3
votes

I'm using python to create a function that can take in any pom.xml file, then return groupId, artifactId, and version from within dependency.
I found the following pom.xml from https://www.javatpoint.com/maven-pom-xml to show the structure I'm trying to parse.

<project xmlns="http://maven.apache.org/POM/4.0.0"   
xmlns:xsi="http://www.w3.org/2001/XMLSchema-instance"  
  xsi:schemaLocation="http://maven.apache.org/POM/4.0.0   
http://maven.apache.org/xsd/maven-4.0.0.xsd">  

  <modelVersion>4.0.0</modelVersion>  

  <groupId>com.javatpoint.application1</groupId>  
  <artifactId>my-application1</artifactId>  
  <version>1.0</version>  
  <packaging>jar</packaging>  

  <name>Maven Quick Start Archetype</name>  
  <url>http://maven.apache.org</url>  

  <dependencies>  
    <dependency>  
      <groupId>junit</groupId>  
      <artifactId>junit</artifactId>  
      <version>4.8.2</version>  
    </dependency>  
  </dependencies>  
.
.
.
  <dependencies>  
    <dependency>  
      <groupId>abc</groupId>  
      <artifactId>def</artifactId>  
      <version>4.8.3</version>  
    </dependency>  
  </dependencies> 

</project>  

I have tried using minidom and etree.ElementTree but I am brand new to all of this & haven't been able to make progress. I also want it to be able to handle pom.xml files with varying numbers of dependencies, so I think it would have to be a loop. Based off of other stackoverflow responses, something I came up with is below.

from xml.dom import minidom

dependencyInfo = {}

dom = minidom.parse('pom.xml')
depend = dom.getElementsByTagName("dependency")

for dep in depend:
    info = {}
    info['groupId'] = dep.attributes['groupId'].value
    info['artifactId'] = dep.attributes['artifactId'].value
    info['version'] = dep.attributes['version'].value
    dependencyInfo[] = info

print(dependencyInfo)

Is there a way to get it to return a nested dictionary containing the dependencies with its info in a way similar to this?
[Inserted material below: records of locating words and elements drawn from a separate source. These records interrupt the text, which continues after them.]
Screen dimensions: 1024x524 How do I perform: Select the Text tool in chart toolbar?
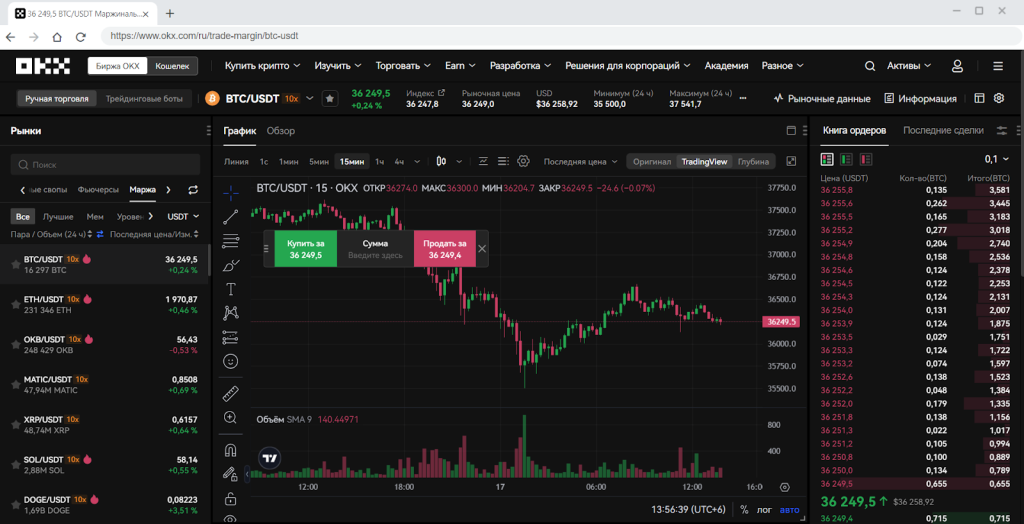coord(231,289)
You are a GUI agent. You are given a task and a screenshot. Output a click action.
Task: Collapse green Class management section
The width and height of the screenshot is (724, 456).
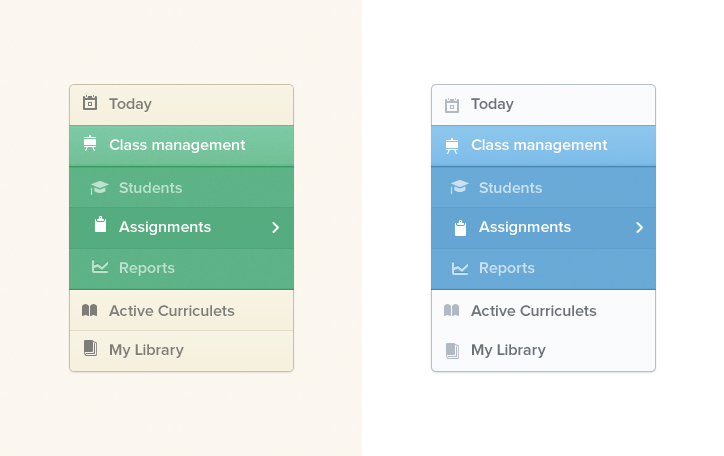point(181,145)
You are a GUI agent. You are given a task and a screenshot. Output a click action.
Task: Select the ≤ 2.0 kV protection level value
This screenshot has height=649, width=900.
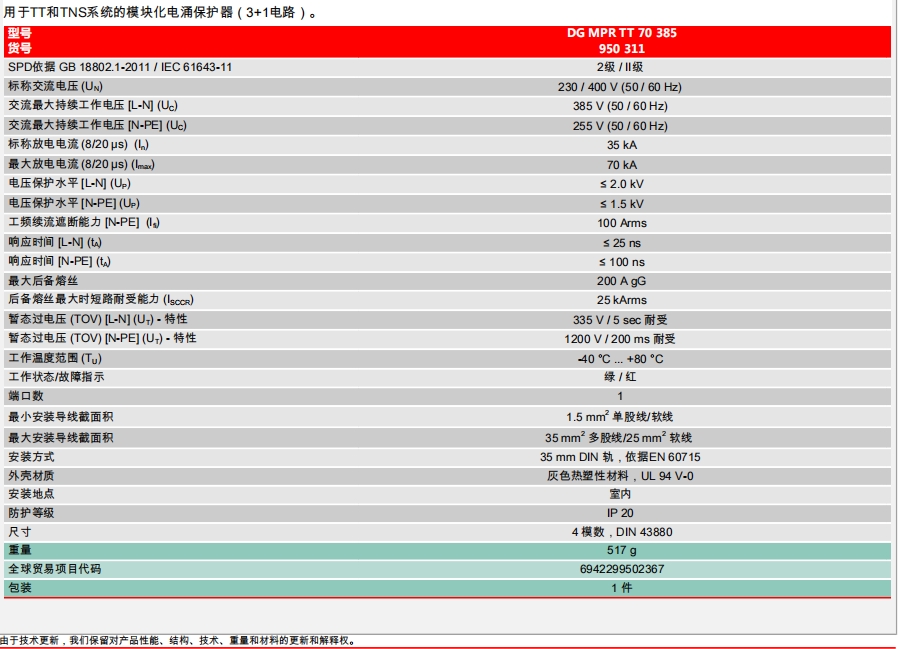click(x=621, y=184)
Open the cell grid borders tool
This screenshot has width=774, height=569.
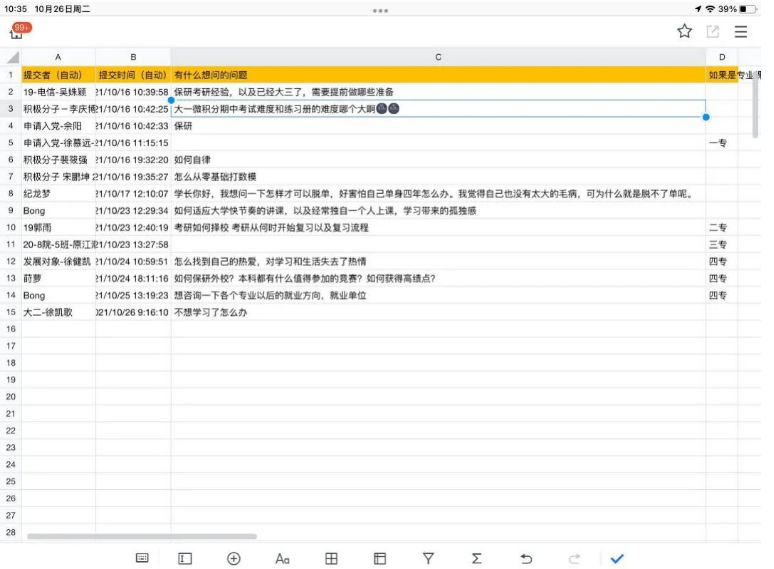click(x=331, y=558)
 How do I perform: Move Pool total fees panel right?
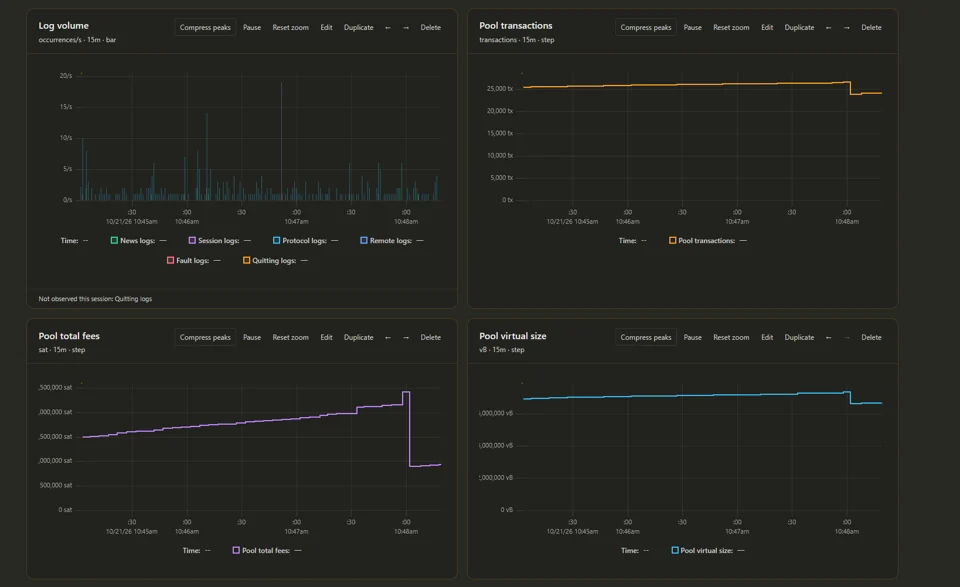(406, 337)
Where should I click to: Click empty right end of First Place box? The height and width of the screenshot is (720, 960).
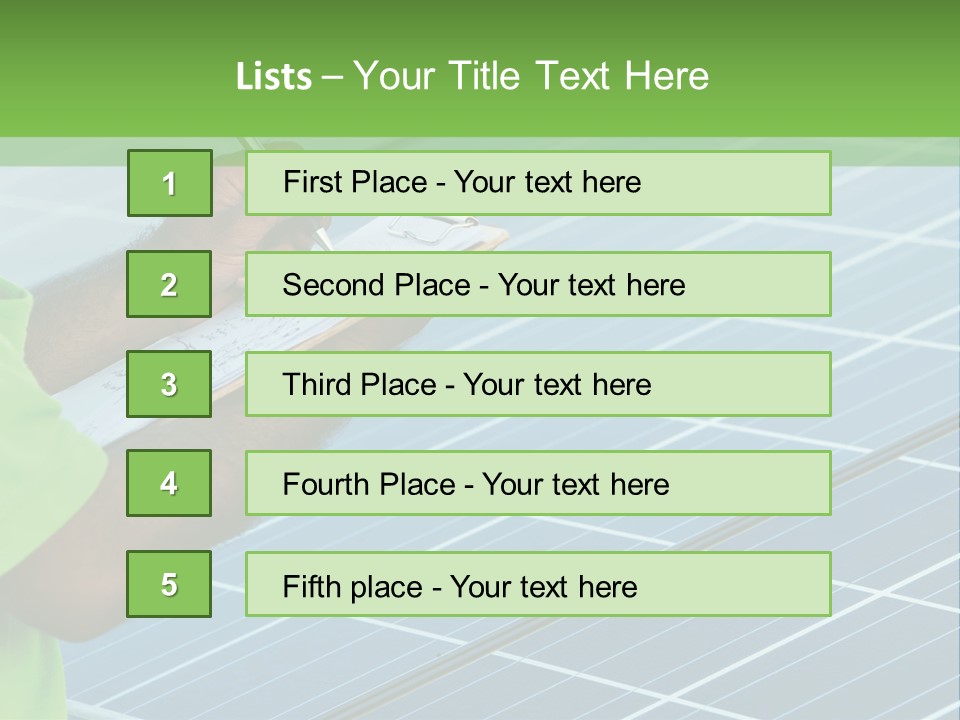pyautogui.click(x=760, y=183)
dependencyInfo = { 'junit': {'artifactId': 'junit', 'version': '4.8.2'},
                'abc': {'artifactId': 'def', 'version': '4.8.3'}}
1
Beware that xml parsing only works for very simple poms. Versions can be inherited from <dependencyManagement> which can also be part of a parent POM. Versions can also be set through properties. - J Fabian Meier

1 Answers

3
votes

This can be done by using a couple of libraries:

pom= """[your xml above]"""

from lxml import etree
from collections import defaultdict

root = etree.fromstring(pom) #or .parse('pom.xml') if you read it from that file
tree = etree.ElementTree(root)

depend = tree.xpath("//*[local-name()='dependency']")
dependencyInfo = defaultdict(dict)

for dep in depend:
    infoList = []
    for child in dep.getchildren():
        infoList.append(child.tag.split('}')[1])
        infoList.append(child.text)


    dependencyInfo[infoList[1]].update({infoList[2] : infoList[3],infoList[4] : infoList[5]})

dependencyInfo

Output:

defaultdict(dict,
        {'junit': {'artifactId': 'junit', 'version': '4.8.2'},
         'abc': {'artifactId': 'def', 'version': '4.8.3'}})